> TASK: Rewrite only the records from the line with "[Call the Store] (192, 914)" to the line with "PINTEREST (122, 631)", both included and requests kept, raising every coordinate in the answers by 118.

> ROWS:
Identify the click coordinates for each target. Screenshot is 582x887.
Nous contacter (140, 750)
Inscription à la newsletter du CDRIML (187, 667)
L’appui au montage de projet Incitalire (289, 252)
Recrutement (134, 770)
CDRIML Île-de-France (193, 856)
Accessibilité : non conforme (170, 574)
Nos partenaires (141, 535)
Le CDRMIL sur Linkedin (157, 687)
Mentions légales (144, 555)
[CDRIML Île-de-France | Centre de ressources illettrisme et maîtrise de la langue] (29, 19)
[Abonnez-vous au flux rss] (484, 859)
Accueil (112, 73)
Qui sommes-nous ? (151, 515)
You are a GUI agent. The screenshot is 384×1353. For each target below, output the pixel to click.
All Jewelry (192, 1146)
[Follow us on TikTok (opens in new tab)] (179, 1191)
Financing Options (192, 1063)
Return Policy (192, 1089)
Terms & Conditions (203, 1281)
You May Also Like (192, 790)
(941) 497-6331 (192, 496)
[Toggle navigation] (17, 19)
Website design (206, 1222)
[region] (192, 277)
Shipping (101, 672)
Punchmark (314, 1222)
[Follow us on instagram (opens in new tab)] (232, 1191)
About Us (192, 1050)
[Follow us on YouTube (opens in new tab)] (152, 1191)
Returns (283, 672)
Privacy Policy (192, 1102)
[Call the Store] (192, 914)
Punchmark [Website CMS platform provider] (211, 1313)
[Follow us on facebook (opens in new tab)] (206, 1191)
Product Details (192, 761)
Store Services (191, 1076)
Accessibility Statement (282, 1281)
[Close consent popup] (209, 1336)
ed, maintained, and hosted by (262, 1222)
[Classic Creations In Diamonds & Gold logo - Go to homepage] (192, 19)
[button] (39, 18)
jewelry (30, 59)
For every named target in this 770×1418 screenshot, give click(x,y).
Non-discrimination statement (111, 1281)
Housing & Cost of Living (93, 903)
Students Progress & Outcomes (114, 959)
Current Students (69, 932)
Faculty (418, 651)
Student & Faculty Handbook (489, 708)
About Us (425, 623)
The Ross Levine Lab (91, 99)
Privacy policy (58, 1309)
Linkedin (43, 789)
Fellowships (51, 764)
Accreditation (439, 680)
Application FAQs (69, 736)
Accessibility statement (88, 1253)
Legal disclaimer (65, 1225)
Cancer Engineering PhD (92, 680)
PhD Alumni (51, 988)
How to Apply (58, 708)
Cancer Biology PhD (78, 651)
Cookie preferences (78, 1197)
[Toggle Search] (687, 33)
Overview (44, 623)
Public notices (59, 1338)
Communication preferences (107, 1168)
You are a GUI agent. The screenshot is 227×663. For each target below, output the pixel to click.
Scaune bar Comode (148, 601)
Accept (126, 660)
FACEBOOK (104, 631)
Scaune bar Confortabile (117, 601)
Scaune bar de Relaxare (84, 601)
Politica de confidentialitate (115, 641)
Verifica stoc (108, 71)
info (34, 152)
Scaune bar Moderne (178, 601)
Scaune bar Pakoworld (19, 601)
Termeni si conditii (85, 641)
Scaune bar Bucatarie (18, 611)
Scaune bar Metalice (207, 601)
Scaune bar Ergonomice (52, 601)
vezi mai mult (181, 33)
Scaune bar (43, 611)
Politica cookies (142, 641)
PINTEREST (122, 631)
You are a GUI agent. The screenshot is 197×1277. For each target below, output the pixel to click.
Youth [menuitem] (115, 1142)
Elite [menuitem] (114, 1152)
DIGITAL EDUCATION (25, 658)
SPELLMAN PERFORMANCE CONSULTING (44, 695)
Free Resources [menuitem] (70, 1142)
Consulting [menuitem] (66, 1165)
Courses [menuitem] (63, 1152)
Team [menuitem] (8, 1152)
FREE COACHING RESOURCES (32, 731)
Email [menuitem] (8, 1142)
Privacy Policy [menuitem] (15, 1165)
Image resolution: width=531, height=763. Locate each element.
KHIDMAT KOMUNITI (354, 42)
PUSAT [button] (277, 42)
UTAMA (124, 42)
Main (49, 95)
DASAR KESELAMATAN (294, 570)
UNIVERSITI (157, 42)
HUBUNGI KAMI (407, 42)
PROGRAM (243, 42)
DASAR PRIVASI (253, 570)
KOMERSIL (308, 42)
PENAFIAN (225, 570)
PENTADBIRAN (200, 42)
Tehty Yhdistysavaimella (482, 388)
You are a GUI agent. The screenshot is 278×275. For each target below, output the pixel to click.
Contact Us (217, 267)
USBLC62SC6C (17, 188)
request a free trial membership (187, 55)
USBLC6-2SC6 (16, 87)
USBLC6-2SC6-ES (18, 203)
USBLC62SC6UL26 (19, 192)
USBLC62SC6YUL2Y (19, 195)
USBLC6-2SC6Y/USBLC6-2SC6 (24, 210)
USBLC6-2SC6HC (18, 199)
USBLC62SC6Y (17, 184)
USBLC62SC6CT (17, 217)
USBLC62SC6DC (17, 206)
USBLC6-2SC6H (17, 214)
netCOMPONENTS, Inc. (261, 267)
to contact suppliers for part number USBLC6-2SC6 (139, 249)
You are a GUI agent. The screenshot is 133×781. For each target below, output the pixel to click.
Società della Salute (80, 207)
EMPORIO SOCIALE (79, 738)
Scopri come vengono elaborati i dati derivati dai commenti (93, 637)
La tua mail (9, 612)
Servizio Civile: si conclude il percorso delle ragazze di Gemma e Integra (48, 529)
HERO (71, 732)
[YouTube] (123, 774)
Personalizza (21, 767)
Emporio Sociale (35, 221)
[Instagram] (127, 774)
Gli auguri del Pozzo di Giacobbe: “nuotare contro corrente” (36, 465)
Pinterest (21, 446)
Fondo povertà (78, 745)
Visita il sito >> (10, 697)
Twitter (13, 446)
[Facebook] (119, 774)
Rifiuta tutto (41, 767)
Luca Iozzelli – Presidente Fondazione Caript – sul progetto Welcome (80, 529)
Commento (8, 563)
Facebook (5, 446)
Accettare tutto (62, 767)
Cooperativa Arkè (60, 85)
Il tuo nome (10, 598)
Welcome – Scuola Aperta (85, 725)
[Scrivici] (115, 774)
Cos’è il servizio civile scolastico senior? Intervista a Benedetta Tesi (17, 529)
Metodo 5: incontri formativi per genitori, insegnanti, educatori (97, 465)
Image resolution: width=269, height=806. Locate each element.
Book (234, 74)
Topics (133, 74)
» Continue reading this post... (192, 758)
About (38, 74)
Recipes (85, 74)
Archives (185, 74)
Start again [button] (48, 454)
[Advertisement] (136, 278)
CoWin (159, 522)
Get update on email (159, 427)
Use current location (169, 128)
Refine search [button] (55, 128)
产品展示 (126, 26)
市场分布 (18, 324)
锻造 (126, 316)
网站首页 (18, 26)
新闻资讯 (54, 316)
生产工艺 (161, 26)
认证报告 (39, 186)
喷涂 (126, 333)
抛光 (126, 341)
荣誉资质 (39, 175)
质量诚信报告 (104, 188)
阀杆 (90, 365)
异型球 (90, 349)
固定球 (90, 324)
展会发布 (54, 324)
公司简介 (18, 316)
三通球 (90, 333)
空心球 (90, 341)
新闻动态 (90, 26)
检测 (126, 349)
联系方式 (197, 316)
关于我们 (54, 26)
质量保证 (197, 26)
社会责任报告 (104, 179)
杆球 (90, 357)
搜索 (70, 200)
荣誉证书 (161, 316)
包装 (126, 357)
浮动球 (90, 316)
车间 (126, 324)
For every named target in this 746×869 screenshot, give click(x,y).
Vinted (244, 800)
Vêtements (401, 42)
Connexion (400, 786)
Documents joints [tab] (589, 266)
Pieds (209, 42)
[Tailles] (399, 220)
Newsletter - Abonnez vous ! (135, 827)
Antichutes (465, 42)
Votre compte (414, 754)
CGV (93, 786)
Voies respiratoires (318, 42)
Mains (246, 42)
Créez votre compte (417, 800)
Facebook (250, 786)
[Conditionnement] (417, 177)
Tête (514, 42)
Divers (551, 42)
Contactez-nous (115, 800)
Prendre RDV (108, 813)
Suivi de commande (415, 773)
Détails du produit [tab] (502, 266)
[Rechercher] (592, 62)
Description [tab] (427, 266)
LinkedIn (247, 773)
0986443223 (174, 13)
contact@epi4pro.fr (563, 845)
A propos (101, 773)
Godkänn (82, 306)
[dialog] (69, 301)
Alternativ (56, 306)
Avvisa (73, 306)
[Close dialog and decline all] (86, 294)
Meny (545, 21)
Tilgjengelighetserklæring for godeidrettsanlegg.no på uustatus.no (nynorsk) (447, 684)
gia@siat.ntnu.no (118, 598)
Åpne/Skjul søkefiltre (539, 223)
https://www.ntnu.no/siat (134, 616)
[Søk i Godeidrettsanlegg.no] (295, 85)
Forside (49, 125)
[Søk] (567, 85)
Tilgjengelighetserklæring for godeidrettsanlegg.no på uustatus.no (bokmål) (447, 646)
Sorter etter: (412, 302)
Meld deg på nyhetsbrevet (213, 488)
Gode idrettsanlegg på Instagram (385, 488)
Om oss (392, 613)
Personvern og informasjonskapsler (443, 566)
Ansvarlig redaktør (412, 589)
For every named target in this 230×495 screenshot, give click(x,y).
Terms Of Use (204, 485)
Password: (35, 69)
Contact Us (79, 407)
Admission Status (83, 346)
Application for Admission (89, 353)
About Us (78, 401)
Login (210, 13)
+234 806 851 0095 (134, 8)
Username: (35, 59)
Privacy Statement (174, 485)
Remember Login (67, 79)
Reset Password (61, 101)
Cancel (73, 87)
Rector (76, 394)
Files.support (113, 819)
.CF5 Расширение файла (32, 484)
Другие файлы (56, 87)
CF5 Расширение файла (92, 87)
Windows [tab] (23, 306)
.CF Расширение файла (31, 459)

> THE ANSWER:
[Call the Store] (310, 1032)
Punchmark [Website CMS platform provider] (329, 1431)
[Follow us on facebook (opens in new tab)] (324, 1309)
Product Details (310, 879)
Store Services (309, 1194)
Accessibility Statement (400, 1399)
[Close consent popup] (327, 1454)
ed, maintained, and hosted by (380, 1340)
[Classic Creations In Diamonds & Gold logo - Go to homepage] (310, 137)
[button] (157, 136)
jewelry (148, 177)
For every named target in this 770×1418 screenshot, give click(x,y).
Non-discrimination statement (229, 1399)
Housing & Cost of Living (211, 1021)
Students Progress & Outcomes (232, 1077)
Current Students (187, 1050)
Faculty (536, 769)
Student & Faculty Handbook (607, 826)
About Us (543, 741)
The Ross Levine Lab (209, 217)
Privacy policy (176, 1427)
Linkedin (161, 907)
Fellowships (169, 882)
Accreditation (557, 798)
Application FAQs (187, 854)
Accessibility statement (206, 1371)
Legal disclaimer (183, 1343)
Cancer Engineering PhD (210, 798)
PhD Alumni (169, 1106)
How to Apply (176, 826)
Cancer Biology PhD (196, 769)
Cookie preferences (196, 1315)
[Toggle Search] (805, 151)
Overview (162, 741)
Public notices (177, 1456)
Communication preferences (225, 1286)
You are a GUI agent. The screenshot is 227×663. For each target below, output the pixel to click.
Scaune bar Comode (266, 719)
Accept (244, 778)
FACEBOOK (222, 749)
Scaune bar Confortabile (235, 719)
Scaune bar de Relaxare (202, 719)
Politica de confidentialitate (233, 759)
Verifica stoc (226, 189)
info (152, 270)
Scaune bar Moderne (296, 719)
Scaune bar Pakoworld (137, 719)
Termeni si conditii (203, 759)
Scaune bar Bucatarie (136, 729)
Scaune bar Metalice (325, 719)
Scaune bar Ergonomice (170, 719)
vezi mai mult (299, 151)
Scaune bar (161, 729)
Politica cookies (260, 759)
PINTEREST (240, 749)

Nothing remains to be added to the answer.